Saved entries
§
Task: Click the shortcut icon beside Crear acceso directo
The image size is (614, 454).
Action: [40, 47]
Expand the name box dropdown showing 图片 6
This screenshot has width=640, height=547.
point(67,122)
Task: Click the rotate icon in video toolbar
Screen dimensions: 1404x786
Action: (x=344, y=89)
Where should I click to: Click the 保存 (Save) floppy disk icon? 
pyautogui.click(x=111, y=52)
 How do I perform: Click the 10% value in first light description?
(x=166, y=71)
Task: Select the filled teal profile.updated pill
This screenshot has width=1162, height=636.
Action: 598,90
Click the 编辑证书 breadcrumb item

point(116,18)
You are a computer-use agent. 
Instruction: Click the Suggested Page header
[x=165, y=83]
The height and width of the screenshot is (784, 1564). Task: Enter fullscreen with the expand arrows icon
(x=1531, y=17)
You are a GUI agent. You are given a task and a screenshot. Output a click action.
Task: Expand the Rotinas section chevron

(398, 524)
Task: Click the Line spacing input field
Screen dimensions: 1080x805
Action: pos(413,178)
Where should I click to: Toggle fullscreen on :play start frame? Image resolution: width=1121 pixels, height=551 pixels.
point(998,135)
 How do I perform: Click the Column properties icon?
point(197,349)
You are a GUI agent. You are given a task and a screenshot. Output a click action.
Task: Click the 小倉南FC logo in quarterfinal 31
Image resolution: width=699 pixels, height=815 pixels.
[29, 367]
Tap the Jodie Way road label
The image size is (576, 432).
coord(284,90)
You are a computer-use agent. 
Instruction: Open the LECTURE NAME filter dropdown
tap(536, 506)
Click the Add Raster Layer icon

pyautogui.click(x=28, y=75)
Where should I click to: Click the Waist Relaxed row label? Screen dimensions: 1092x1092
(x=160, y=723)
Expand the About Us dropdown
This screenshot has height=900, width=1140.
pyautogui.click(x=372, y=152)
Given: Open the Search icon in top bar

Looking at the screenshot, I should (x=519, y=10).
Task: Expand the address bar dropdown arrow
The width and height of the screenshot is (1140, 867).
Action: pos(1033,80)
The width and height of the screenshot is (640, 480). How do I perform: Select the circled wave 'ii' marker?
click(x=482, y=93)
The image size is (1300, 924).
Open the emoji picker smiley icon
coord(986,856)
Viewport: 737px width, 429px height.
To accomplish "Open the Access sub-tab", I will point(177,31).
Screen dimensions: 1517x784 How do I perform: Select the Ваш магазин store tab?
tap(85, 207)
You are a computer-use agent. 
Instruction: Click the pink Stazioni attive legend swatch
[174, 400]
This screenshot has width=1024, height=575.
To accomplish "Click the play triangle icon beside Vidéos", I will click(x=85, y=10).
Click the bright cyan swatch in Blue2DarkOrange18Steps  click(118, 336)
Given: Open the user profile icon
§
**Exercise requirements:**
How many lines in the records above contain the word "accomplish"? Reply with the number alone.

**Your response:**
2